Odpowiedzialna polityka monetarna
Helweci informują, że w ten sposób „SNB przeciwdziała zwiększonej presji inflacyjnej i dalszemu rozprzestrzenianiu się inflacji". W finansach Szwajcarzy wciąż zachowują dużą odpowiedzialność.
Taka polityka monetarna jest logiczna i rynek spodziewał się reakcji władz Szwajcarskiego Banku Centralnego.
Jak wyjaśnia portal Bankier.pl ta decyzja jest dopiero trzecim tego typu ruchem. Cykl podwyżek stóp procentowych Szwajcarzy rozpoczęli w połowie 2022 roku. „Wówczas niespodziewanie podnieśli koszt pieniądza w banku centralnym o 50 pb.: z -0,75 proc. do -0,25 proc. We wrześniu, już zgodnie z oczekiwaniami, dołożyli kolejne 75 pb., wracając do dodatnich stóp procentowych” – czytamy.

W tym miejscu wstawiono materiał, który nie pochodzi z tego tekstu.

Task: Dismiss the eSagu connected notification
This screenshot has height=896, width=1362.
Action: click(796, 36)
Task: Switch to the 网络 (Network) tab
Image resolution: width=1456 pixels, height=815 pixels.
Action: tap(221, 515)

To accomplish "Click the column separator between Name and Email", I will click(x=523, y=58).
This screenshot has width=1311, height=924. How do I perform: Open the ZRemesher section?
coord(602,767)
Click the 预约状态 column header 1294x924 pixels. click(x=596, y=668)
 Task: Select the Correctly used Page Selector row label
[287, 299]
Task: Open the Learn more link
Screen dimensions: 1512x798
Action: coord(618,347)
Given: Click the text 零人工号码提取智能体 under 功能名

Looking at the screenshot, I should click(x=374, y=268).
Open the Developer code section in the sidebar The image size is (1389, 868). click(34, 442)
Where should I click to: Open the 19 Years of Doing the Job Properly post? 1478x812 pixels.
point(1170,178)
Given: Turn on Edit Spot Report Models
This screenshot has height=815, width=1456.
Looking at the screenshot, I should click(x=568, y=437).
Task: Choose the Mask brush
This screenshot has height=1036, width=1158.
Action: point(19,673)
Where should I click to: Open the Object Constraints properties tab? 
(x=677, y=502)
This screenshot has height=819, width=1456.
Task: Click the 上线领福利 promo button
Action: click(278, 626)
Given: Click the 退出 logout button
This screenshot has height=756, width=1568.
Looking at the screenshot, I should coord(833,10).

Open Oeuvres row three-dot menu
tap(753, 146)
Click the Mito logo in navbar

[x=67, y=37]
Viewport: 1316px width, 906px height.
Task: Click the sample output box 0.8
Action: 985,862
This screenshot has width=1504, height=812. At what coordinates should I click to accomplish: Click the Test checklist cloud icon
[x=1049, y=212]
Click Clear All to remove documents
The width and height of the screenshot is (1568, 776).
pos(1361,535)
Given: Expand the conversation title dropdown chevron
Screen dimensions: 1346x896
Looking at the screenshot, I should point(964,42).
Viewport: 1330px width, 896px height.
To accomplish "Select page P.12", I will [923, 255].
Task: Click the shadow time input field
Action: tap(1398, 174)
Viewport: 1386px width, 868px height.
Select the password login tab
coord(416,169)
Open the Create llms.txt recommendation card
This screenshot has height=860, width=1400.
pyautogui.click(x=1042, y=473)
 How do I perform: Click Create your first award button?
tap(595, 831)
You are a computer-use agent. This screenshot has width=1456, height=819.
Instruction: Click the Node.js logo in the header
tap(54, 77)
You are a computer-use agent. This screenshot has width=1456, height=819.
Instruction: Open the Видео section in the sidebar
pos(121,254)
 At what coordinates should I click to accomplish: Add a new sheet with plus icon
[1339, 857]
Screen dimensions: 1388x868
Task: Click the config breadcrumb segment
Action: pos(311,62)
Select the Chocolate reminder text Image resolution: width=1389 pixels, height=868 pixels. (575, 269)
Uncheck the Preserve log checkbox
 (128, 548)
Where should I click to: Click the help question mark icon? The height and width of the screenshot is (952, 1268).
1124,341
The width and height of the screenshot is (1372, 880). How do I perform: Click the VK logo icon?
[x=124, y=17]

Zewnętrzna presja inflacyjna
SNB ostrzegł także przed kolejnymi podwyżkami stóp procentowych, które mogą, lecz nie muszą nadejść. Wszystko zależy od dalszego rozwoju sytuacji, czyli od poziomu stabilności cen w kolejnym okresie. Jak zauważa SNB duża presja inflacyjna przychodzi głównie z zewnątrz, czyli w innych krajach, gdzie rosną ceny produktów i usług.
Krótko po informacji podanej przez SNB kurs dolara do franka szwajcarskiego wzrósł 0,925 do 0,929, z kolei w przypadku EUR/CHF z 0,984 do 0,988.
Jak wyjaśnia analityk portalu Bankier.pl choć frank szwajcarski nieznacznie osłabł „helwecka waluta jest wobec dolara najsilniejsza od blisko 9 miesięcy, a EUR/CHF pozostaje poniżej poziomu parytetu 1:1, którego przebicie w dół było jeszcze rok temu nie do pomyślenia”.
Obecnie frank szwajcarski to 4,75 zł.